EN ENERO LOS DURAZNOS

EN ENERO LOS DURAZNOS rojos y amarillos iluminan el monte.

      El aire es pesado de olores y la luz reverbera en las cosas.

       Es la hora de la siesta.

       Mis pies desnudos pisan la tierra caliente que se mete entre mis dedos, piso las afiladas agujas de pino, atravieso la higuera de hojas verdes,  oscuras.

       Llego al monte de duraznos, una gota de sangre se coagula en mi tobillo y me arden los brazos y las piernas cruzados por rasguños. Me detengo tapando mis ojos con la mano, separo los dedos, dejando un resquicio por donde miro el sol que cae como una rasgada tela con puntas finas que se clavan en mi piel.

       Rodeo cada planta, busco los duraznos más maduros, me siento sobre el pasto ralo y seco, muerdo y el jugo me corre por los brazos, cae sobre mis muslos desnudos, hebras de pelo rubio se me pegan a los labios pegajosos y dulces.

        Me acuesto sobre el pasto caliente, estiro las piernas, los brazos laxos a los costados, toda yo en contacto  con la tierra, pegada a la tierra, mi cuerpo indolente como echando raíces, quieta, mis ojos siguen el vuelo de las abejas, me adormece el zumbido de esas alas levísimas, me arden las mejillas y los muslos.

       Escucho voces mezcladas, algunas llaman a las gallinas que cacarean, mi madre ríe, la recia voz de papá ordena.

       El silencio ha terminado, la máquina se está poniendo en marcha.

       Doblo las piernas, me siento, me levanto, tengo las manos pegoteadas de miel y tierra.

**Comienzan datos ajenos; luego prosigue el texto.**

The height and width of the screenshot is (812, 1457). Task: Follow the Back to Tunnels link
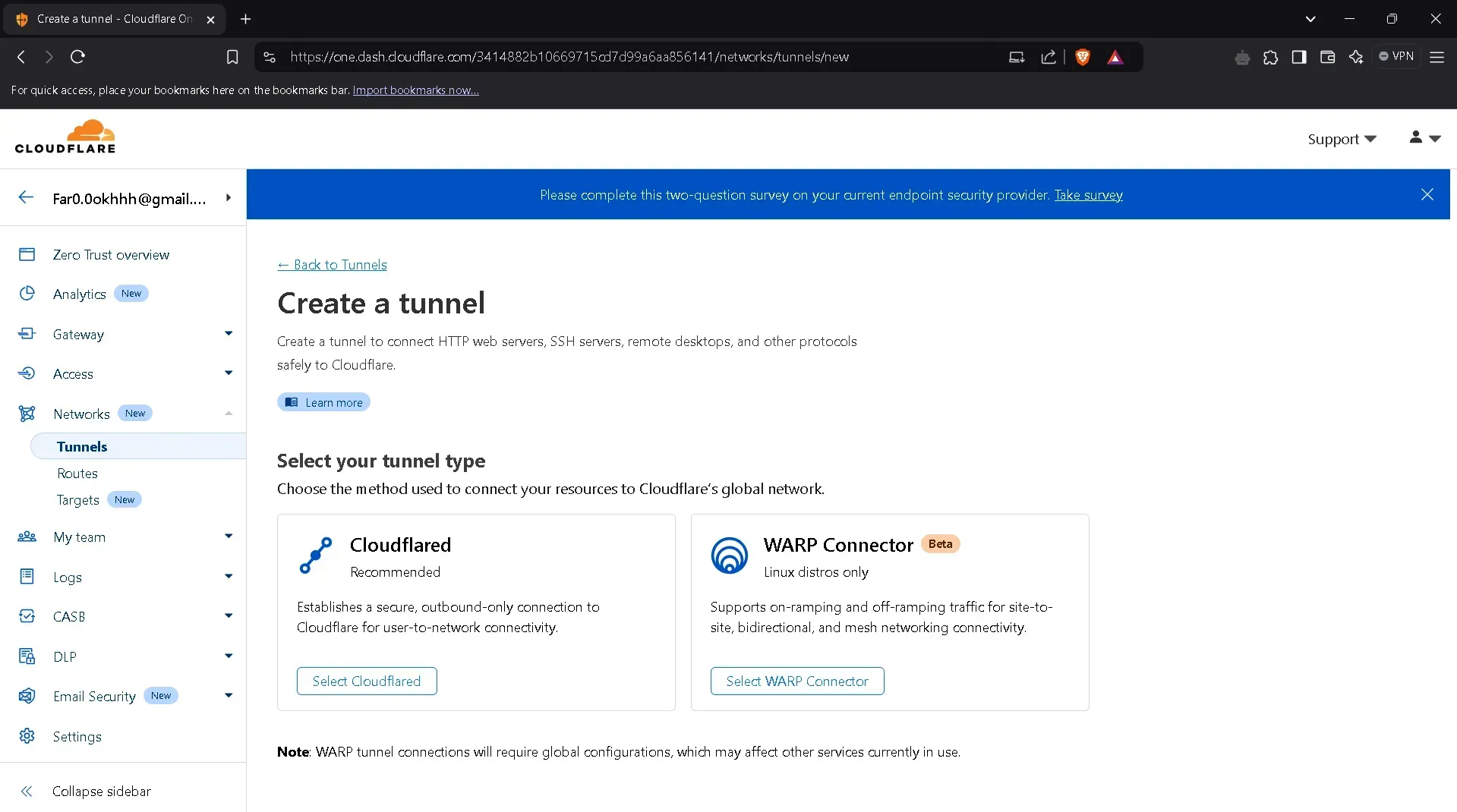pyautogui.click(x=332, y=264)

      Entro a la penumbra  de la casa por la despensa, está más oscuro que el resto, tengo miedo, en los estantes, en los aparadores, entre las cajas apiladas, ojos me miran, todo parece tener ojos, siempre que cruzo este lugar y el comedor, me recorre un escalofrío, espero que alguien me ponga una mano  sobre un hombro.

       Lavo más o menos mis pies, las manos, la cara, me recuesto sobre la alfombra de tejido vasto.

       Es enero y yo andaré por allí y seré Alicia entrando a otro mundo por el agujero de mis ojos cerrados.